EXERCISE AIM
Besides the geographical itinerary, which kinds of material does the passage on the Fazienda de Ultramar say the book includes?

SUPPLIED PASSAGE
☆ ☆ ☆
The Fazienda de Ultramar ("The Deed of Outremer") is an Old Spanish book from the early 13th century, that is composed of a geographical and historical journey in the form of a guide for pilgrims to the Holy Land. It has similarities to travel guides and Biblical texts in Romance languages.

== Contents ==
For the most part, the book is a geographical itinerarium, similar in style to a pilgrims' guide to Jerusalem and Bethlehem. It is not based on a real journey, but on previous journeys. Included in the book is also one of the earliest translations of the Bible in an Iberian Romance language along with some New Testament stories, fragments of hagiography, legends and some classical-era material.
The biblical translations are based on the Hebrew Bible and the Latin Vulgate.

== Structure, authorship and dating ==
The book opens with two letters: In one, a certain don Remont, archbishop of Toledo, writes to a friend, Almeric, to ask him to write back with information about the Holy Land. The exchange is regarded as genuine and it was surmised that it took place during Raymond de Sauvetât's archbishopric (1124-1152). However, Almeric was French and as such the letters would have been written in Latin or, less likely, in French.

== Manuscripts ==
There is one surviving manuscript, which is housed in the library of the University of Salamanca. In 1965, it was edited by
Moshé Lazar, attributing it to the archdean of Antakya, Almeric and dating it at between 1126 and 1142.
☆ ☆ ☆
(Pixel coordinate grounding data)
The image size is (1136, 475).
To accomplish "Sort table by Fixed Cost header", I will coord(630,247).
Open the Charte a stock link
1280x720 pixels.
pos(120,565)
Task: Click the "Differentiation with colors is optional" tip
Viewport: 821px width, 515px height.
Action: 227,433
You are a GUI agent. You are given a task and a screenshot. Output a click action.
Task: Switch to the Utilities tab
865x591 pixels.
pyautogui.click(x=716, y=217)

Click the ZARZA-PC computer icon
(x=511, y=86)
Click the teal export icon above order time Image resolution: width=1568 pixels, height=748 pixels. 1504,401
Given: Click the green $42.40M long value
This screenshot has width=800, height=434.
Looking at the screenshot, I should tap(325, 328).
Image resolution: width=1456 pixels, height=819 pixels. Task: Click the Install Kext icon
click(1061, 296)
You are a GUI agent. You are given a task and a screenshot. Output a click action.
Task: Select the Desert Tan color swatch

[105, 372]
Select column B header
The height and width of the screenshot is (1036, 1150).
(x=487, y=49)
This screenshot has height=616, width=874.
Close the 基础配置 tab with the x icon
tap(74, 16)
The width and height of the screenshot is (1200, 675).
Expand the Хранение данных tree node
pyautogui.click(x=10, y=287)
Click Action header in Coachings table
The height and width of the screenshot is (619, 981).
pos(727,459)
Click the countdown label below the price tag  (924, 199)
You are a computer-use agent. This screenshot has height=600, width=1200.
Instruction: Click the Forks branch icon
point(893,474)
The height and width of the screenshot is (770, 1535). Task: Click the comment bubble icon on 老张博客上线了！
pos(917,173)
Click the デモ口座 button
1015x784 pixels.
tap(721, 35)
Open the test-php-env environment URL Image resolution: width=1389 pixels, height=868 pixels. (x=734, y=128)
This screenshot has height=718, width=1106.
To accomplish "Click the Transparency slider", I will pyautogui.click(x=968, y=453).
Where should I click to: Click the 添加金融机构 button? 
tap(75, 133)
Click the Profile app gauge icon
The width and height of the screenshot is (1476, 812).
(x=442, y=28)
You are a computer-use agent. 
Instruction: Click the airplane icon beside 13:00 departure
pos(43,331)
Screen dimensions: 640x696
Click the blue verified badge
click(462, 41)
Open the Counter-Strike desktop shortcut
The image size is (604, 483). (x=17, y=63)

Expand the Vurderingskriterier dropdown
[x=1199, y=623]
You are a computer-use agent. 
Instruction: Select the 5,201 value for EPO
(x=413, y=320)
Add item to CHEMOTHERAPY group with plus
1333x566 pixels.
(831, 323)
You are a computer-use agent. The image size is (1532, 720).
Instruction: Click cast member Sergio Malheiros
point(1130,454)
☆ ☆ ☆
YOUR RESPONSE
- One of the earliest translations of the Bible in an Iberian Romance language
- New Testament stories
- Fragments of hagiography
- Legends
- Classical-era material